With apologies if this is obvious to you - but it's still good to reinforce:

1. Every call to an LLM is stateless
2. We pass in the entire conversation so far in the input prompt, every time
3. This gives the illusion that the LLM has memory - it apparently keeps the context of the conversation
4. But this is a trick; it's a by-product of providing the entire conversation, every time
5. An LLM just predicts the most likely next tokens in the sequence; if that sequence contains "My name is Ed" and later "What's my name?" then it will predict.. Ed!

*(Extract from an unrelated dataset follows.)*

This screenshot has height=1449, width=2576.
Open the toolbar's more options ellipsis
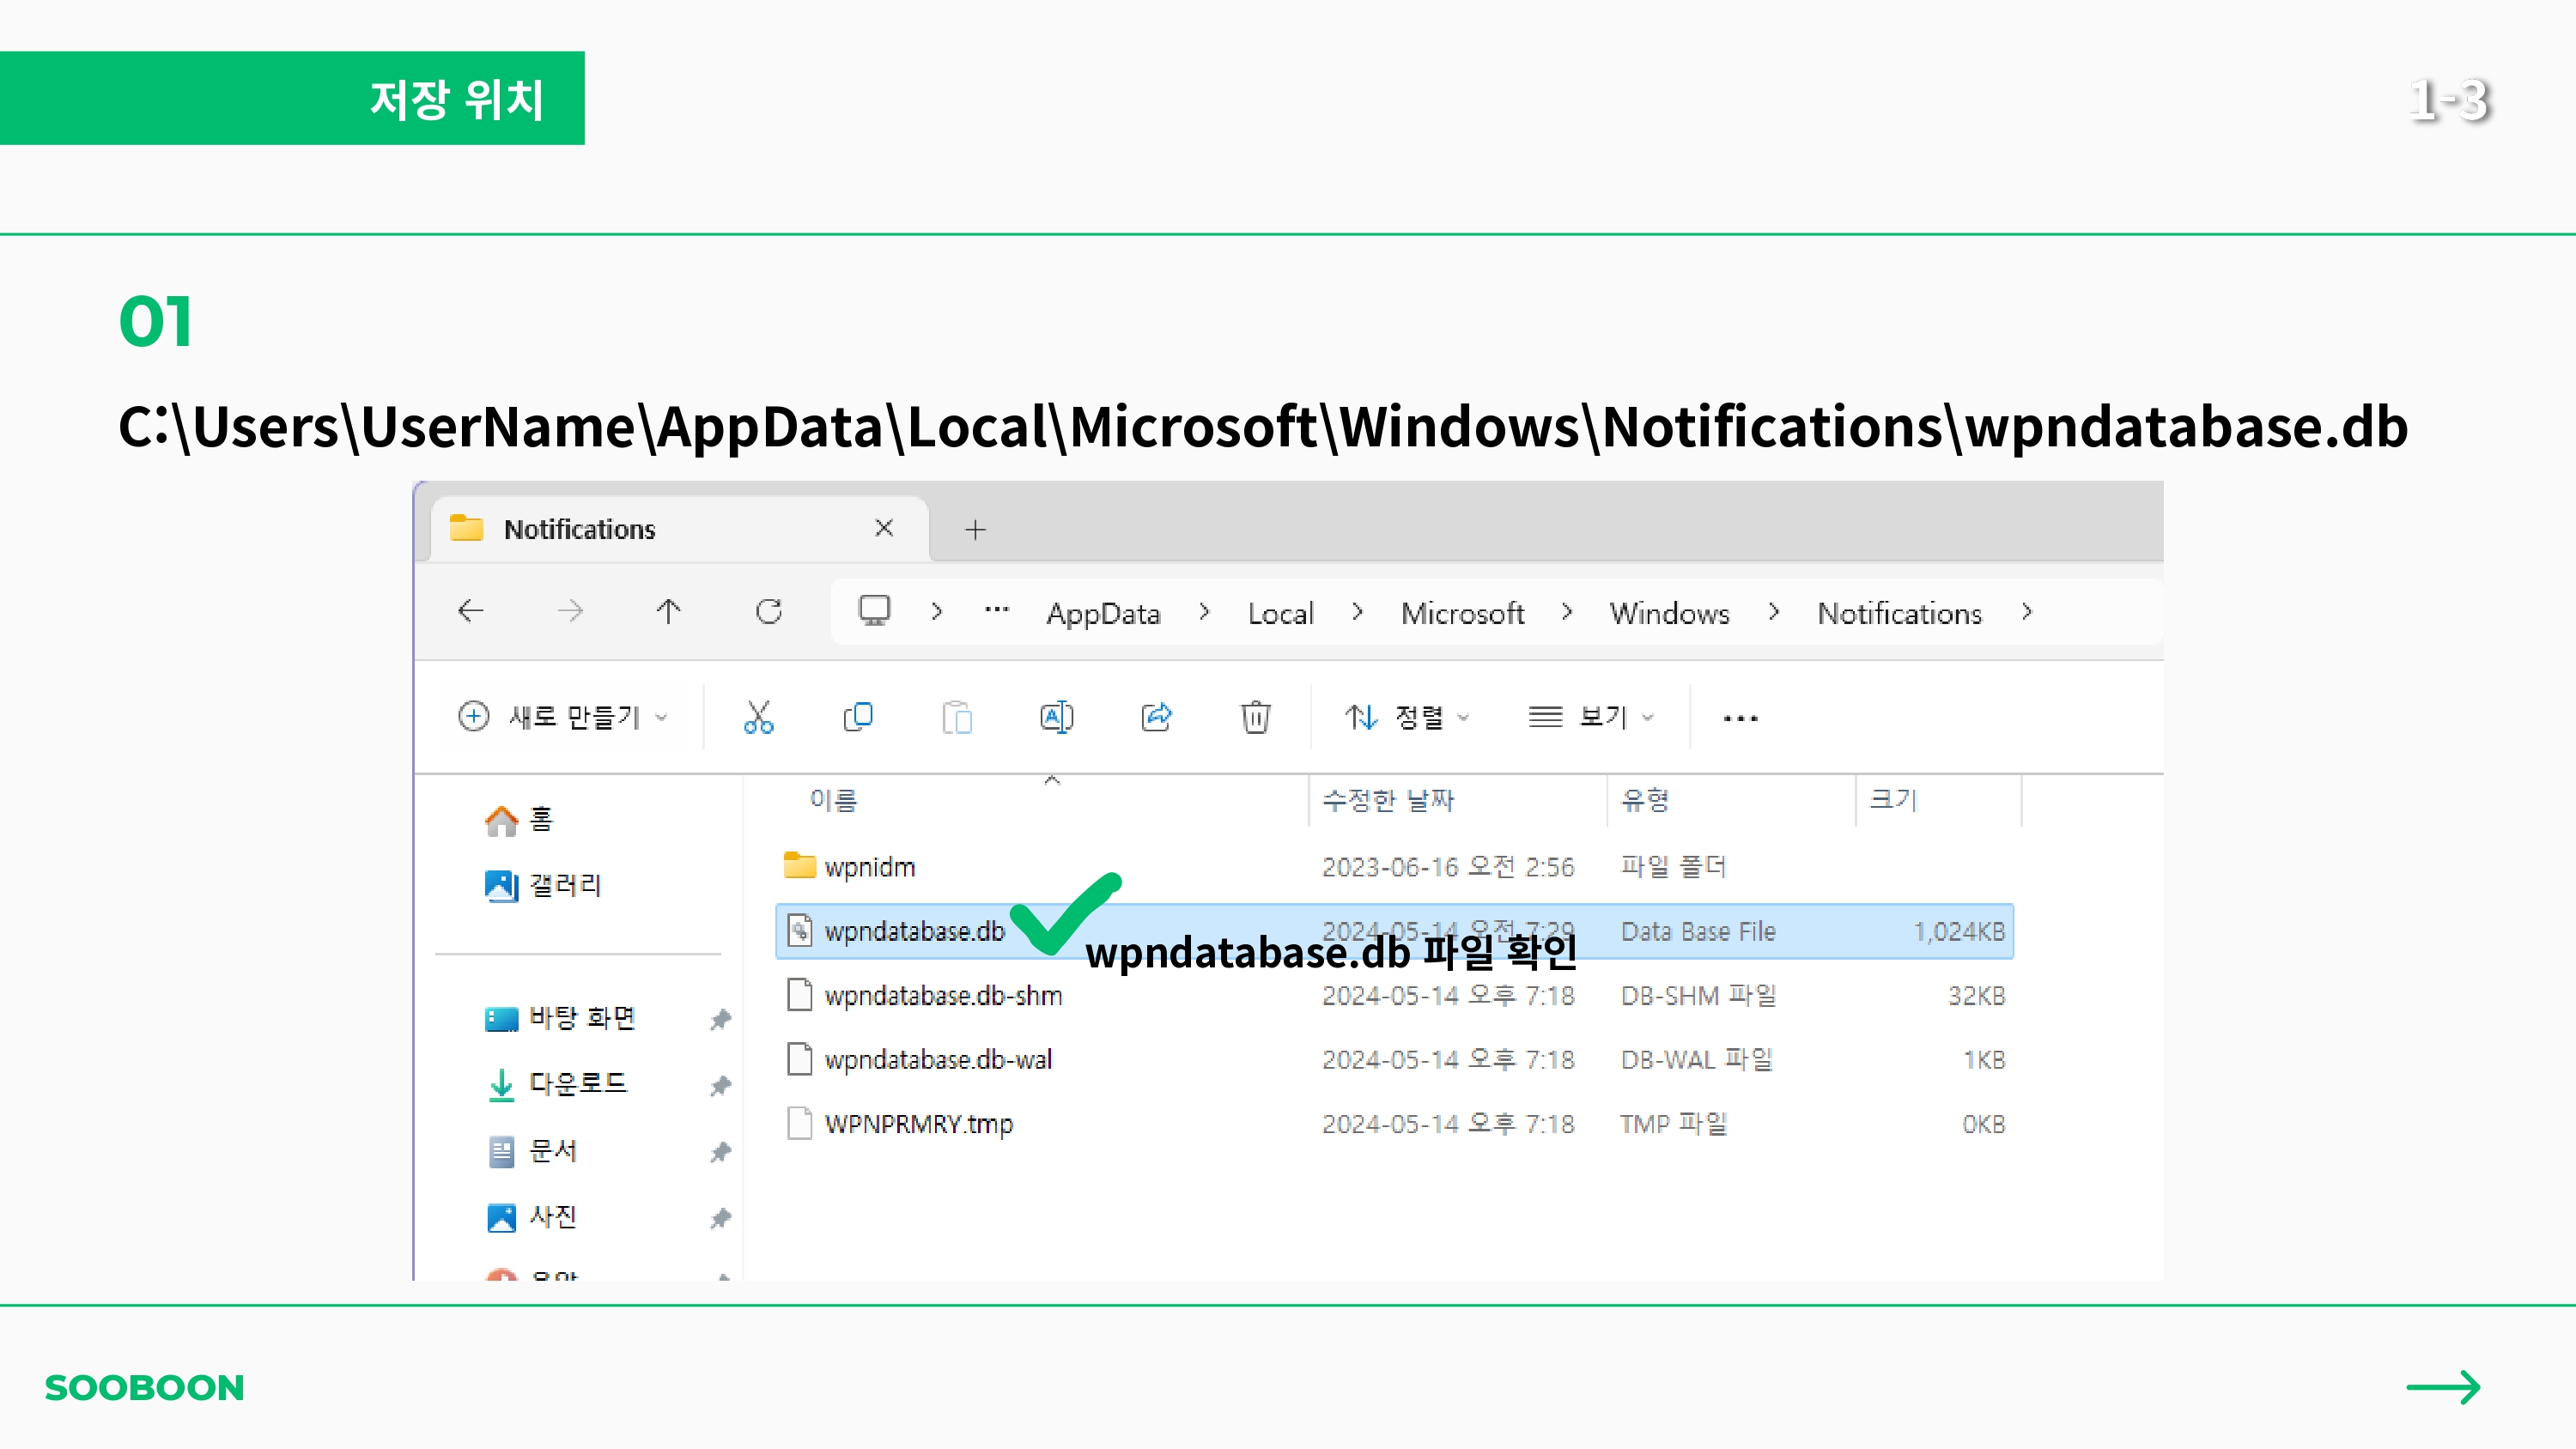[1740, 718]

The ChatGPT product uses exactly this trick - every time you send a message, it's the entire conversation that gets passed in.

"Does that mean we have to pay extra each time for all the conversation so far"

For sure it does. And that's what we WANT. We want the LLM to predict the next tokens in the sequence, looking back on the entire conversation. We want that compute to happen, so we need to pay the electricity bill for it!